The authors declare that they have no competing interests.

Authors' contributions

NL: designed experiments, contributed and analyzed data, Carried out the molecular studies and drafted the manuscript. MA: designed the primers, the approach to validation, including the selection of appropriate materials and revised the manuscript. MK: participated in study design and performed the statistical analysis. FN: participated in PCR protocol design and performed the typing test. TM: participated in PCR protocol design and performed the typing test.

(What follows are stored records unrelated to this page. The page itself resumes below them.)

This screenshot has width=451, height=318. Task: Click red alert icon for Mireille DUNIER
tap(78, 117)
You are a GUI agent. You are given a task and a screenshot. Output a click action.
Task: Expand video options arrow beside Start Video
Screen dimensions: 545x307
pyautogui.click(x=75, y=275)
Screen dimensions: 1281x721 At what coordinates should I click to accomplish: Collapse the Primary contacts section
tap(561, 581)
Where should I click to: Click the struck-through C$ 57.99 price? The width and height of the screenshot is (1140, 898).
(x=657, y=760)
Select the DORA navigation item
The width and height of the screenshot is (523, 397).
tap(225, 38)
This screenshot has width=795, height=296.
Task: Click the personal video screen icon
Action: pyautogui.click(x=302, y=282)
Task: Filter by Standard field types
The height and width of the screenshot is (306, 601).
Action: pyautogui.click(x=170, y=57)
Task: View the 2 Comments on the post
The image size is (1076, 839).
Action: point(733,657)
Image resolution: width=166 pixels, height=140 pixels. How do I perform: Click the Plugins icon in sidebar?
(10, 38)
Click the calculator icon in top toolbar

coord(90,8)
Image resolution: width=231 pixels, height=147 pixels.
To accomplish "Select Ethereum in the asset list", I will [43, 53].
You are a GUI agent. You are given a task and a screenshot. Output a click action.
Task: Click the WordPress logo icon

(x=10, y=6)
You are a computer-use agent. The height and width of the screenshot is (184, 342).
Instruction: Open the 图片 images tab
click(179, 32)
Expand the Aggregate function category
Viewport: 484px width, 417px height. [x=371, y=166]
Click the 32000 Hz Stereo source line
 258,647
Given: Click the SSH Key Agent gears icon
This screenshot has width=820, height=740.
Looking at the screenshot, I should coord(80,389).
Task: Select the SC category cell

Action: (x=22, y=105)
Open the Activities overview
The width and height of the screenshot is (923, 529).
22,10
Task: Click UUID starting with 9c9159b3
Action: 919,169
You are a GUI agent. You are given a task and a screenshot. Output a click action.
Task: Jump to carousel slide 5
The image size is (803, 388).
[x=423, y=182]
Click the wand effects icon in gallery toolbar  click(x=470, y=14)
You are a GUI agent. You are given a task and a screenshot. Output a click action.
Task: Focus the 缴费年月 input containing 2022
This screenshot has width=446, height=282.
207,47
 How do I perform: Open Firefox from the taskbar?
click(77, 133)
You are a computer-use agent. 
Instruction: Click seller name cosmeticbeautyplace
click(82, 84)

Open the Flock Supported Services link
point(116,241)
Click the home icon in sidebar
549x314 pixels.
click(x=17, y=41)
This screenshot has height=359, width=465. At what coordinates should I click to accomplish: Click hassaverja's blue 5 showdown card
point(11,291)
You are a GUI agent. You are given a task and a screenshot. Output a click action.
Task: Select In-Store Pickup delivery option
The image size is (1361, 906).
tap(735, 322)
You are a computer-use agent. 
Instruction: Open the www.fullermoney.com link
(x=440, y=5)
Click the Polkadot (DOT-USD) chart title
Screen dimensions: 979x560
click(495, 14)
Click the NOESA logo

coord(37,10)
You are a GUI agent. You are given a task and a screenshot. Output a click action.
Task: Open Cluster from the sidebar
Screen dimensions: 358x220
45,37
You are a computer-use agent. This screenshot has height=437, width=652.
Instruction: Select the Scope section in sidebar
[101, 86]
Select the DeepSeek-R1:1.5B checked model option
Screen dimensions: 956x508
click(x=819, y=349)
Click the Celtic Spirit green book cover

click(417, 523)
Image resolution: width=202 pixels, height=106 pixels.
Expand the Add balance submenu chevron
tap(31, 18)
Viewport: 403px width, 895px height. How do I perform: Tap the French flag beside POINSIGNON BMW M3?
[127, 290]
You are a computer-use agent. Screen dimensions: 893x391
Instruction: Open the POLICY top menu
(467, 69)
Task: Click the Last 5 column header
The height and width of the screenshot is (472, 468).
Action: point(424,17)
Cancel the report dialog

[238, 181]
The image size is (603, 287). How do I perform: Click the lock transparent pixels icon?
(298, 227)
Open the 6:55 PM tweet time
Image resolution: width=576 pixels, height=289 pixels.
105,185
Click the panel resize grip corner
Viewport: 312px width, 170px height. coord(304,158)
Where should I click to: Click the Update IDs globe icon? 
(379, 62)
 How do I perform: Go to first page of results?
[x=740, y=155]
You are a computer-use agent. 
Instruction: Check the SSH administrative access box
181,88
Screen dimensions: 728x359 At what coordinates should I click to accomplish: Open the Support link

RD: participated in PCR protocol design and performed the typing test. KB: Participated in the conception of the study and in its coordination. NB: Collected NPC specimens and carried out the anatomy pathology analyses. MEM: designed the laboratory procedures, coordinated the laboratory quality control and revised the manuscript. MK: Conceived the study, supervised this work, participated in its design and coordination, and revised the manuscript. All authors read and approved the final manuscript.